Thai boxing manager, trainer and promoter

Surachart Pisitwuttinan (สุรชาติ พิสิฐวุฒินันท์, formerly: "Suchart"; สุชาติ; born: c. 1950 in Nonthaburi province, central Thailand) is a Thai boxing manager, trainer and promoter. The founder and chairman of Nakornloung Boxing Promotion (NKL) based in Nonthaburi. He is familiarly known as "Sia Hui" (เสี่ยฮุย, lit. 'Tycoon Hui').

==Biography and careers==
Surachart Pisitwuttinan was born into a Thai-Chinese family in Nonthaburi province, in the upper Bangkok Metropolitan Region. His family was involved in the entertainment business and owned several cinemas. From a young age, Surachart developed a passion for boxing, especially professional boxing. He frequently trained at Yontarakit, a well-known Muay Thai and professional boxing gym at the time, located near his hometown.

He competed in the Thailand National Games, where he won a gold medal in the bantamweight (118 lb) division. Afterward, he turned professional and scored six consecutive knockout wins at Lumpinee Stadium. He was also a sparring partner for Venice Borkhorsor, the WBC and Lineal flyweight (112 lb) world champion. He was regarded as a boxer with enough potential to become a world champion himself.

However, his father disapproved of his boxing career, fearing that he would suffer serious injuries. At the age of 18, Surachart was sent by his father to manage a cinema in Chachoengsao province. Despite this, he never completely left the boxing world. He remained an avid follower of the sport and regularly attended matches, staying informed and engaged in boxing circles.

In late 1986, after the bout between Gilberto Román and Kongtoranee Payakaroon for the WBC super flyweight (115 lb) title at Indoor Stadium Huamark in Bangkok, where Román emerged victorious, Surachart brought his eldest son, Chokchai "Pop," to sit on Román's lap for a photograph. He frequently took his son to boxing events. He had a dream that Chokchai would someday become the first Thai boxer to win an Olympic gold medal. He instilled a love of boxing in all of his children.
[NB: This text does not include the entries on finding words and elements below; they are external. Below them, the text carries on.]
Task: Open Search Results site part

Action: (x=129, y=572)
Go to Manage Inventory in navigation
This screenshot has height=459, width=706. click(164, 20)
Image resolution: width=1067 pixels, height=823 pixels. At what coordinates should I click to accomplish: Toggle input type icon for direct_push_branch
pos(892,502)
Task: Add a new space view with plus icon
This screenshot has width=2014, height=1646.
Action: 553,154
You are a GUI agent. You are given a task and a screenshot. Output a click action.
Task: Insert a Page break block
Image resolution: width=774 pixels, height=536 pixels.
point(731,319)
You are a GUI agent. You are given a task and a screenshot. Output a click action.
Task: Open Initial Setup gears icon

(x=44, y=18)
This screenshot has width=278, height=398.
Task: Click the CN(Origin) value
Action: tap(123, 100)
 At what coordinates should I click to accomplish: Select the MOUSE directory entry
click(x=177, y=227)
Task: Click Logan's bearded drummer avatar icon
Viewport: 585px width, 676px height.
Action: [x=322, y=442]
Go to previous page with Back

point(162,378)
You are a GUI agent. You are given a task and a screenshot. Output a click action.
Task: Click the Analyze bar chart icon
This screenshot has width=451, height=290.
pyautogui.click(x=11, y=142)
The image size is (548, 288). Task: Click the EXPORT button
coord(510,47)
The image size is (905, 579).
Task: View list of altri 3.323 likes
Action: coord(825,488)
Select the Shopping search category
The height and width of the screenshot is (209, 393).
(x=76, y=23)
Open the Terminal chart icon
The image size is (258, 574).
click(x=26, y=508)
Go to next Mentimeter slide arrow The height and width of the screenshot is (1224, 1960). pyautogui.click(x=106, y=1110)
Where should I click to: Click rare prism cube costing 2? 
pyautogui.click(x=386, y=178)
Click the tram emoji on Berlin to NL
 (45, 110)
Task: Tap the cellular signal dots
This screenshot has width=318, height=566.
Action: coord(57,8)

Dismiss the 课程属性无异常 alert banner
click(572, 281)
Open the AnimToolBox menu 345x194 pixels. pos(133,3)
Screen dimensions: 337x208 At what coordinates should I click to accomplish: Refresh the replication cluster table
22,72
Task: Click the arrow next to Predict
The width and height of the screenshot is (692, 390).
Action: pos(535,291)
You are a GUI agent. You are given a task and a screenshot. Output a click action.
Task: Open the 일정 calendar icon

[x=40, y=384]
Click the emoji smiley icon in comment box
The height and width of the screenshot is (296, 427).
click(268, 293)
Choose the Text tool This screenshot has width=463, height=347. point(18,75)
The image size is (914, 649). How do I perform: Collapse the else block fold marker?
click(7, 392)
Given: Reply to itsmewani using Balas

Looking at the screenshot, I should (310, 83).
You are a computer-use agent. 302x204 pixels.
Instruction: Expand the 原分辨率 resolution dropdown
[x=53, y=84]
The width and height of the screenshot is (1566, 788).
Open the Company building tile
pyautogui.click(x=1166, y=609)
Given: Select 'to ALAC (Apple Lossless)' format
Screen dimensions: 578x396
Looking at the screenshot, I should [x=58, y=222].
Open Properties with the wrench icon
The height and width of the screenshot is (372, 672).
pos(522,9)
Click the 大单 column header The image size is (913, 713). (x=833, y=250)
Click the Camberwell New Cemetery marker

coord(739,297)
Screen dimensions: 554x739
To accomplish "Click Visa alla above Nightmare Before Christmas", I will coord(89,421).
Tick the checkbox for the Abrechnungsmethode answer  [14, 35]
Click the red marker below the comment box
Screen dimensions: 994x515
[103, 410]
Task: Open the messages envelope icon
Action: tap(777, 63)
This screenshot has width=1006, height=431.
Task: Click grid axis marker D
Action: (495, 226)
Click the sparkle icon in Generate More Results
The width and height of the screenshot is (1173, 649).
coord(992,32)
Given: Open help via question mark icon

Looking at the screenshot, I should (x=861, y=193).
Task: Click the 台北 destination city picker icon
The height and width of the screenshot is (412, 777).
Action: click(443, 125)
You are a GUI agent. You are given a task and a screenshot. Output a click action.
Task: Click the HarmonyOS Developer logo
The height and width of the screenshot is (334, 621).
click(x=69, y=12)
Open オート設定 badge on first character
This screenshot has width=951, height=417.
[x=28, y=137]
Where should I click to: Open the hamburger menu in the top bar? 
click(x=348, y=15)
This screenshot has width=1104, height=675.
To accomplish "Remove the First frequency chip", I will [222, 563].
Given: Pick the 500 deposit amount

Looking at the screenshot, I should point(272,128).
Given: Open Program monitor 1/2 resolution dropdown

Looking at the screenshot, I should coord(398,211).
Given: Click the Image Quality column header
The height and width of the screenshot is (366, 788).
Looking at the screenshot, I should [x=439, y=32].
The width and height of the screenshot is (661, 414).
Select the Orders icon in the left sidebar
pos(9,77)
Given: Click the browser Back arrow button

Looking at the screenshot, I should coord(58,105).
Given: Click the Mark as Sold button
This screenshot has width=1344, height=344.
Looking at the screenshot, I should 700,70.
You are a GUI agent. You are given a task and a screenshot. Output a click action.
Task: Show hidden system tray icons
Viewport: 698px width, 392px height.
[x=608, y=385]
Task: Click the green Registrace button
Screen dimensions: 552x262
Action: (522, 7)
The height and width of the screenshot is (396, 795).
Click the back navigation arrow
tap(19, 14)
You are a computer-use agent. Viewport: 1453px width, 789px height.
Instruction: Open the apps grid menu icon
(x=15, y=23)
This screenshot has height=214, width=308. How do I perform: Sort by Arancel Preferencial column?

Surachart began his career as a boxing promoter in 1994, starting with Veeraphol Sahaprom. He later managed several other fighters such as Suvatchai Chalermsri, Chaosingthong Chalermsri, Samanchai Chalermsri, Daonuea Chalermsri (also known as Napapol Kiatisakchokchai), Thong Por Chokchai, and Sirimongkol Singwangcha, although the latter was with him for only a short period.

His Nakornloung Boxing Promotion stable has featured many prominent boxers, including Suriyan Sor Rungvisai, Nawaphon Sor Rungvisai, Srisaket Sor Rungvisai, and Pongsaklek Sithdabnij.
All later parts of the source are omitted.